Ali Mosaffa: I may speak slowly because it's in French. But in real life, even in Farsi, I do speak slowly and I'm a slow person. It's my way of being. But it's also a reaction. I feel the French speak very fast. I can't help behaving differently between actors who have something in common. So, the faster they speak, the slower I feel like speaking, even if I know my lines and I'm able to say them fast.


Question: Is your character Asghar Farhadi's spokesperson? Does he for instance represent the gaze of an Iranian man on a French couple?

Ali Mosaffa: I don't think Asghar Farhadi wishes to have a spokesperson in the film. Based on what I know of his work and his approach, he would specifically avoid having anyone represent him, or making a film that would be a kind of a manifesto. Nevertheless, because this character is Iranian, he must have transferred more of himself on him than on the others.


Question: What was working with French actors like?

Ali Mosaffa: It was a very friendly atmosphere. I never felt like I was working with foreigners. I don't know if it's always the case, but with Bérénice, Tahar, Pauline, I really felt supported. Quite often, when I would make a mistake in French or say a wrong line and someone would come and correct me, Bérénice would try to minimize my mistake, saying I had a cute accent!
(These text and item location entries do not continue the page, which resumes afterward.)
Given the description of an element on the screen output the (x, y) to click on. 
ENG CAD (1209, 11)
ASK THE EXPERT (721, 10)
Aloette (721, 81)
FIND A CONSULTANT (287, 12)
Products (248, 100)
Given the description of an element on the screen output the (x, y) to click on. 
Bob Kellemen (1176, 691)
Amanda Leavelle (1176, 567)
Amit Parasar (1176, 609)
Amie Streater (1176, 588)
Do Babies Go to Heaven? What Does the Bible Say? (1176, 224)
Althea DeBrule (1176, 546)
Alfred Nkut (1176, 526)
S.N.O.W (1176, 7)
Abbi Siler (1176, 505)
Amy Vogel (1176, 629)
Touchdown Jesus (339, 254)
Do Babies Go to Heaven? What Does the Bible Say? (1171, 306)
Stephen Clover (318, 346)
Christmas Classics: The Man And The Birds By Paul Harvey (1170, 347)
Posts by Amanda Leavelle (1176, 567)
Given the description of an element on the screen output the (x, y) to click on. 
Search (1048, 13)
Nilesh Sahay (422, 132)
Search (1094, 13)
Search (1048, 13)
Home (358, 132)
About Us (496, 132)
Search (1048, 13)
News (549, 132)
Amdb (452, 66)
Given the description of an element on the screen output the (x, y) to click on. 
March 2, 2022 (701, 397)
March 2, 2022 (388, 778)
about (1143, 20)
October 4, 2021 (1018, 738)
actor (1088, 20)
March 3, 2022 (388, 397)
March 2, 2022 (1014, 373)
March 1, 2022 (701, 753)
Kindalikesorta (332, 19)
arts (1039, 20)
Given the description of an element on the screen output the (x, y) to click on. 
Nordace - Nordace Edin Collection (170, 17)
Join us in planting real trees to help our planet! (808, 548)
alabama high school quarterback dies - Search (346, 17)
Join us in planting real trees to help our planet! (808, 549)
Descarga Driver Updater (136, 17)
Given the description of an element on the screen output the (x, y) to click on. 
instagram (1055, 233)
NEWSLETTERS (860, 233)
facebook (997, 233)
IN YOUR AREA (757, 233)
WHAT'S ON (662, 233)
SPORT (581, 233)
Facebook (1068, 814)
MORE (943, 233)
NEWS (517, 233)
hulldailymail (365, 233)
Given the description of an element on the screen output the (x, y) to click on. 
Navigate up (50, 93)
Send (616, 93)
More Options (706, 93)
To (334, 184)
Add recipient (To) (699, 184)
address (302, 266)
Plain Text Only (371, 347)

I really felt they were looking after me as fellow actors. I really appreciated this professional solidarity that I felt in French cinema.


Question: Is a French shoot different from an Iranian shoot?

Ali Mosaffa: The principles are very similar. We must have borrowed a lot from French cinema. Although here, things are more formal, more substantial.


Question: Is The Past a French or an Iranian story?

Ali Mosaffa: I think the strength of this script is that it's neither French nor Iranian. It's a human story.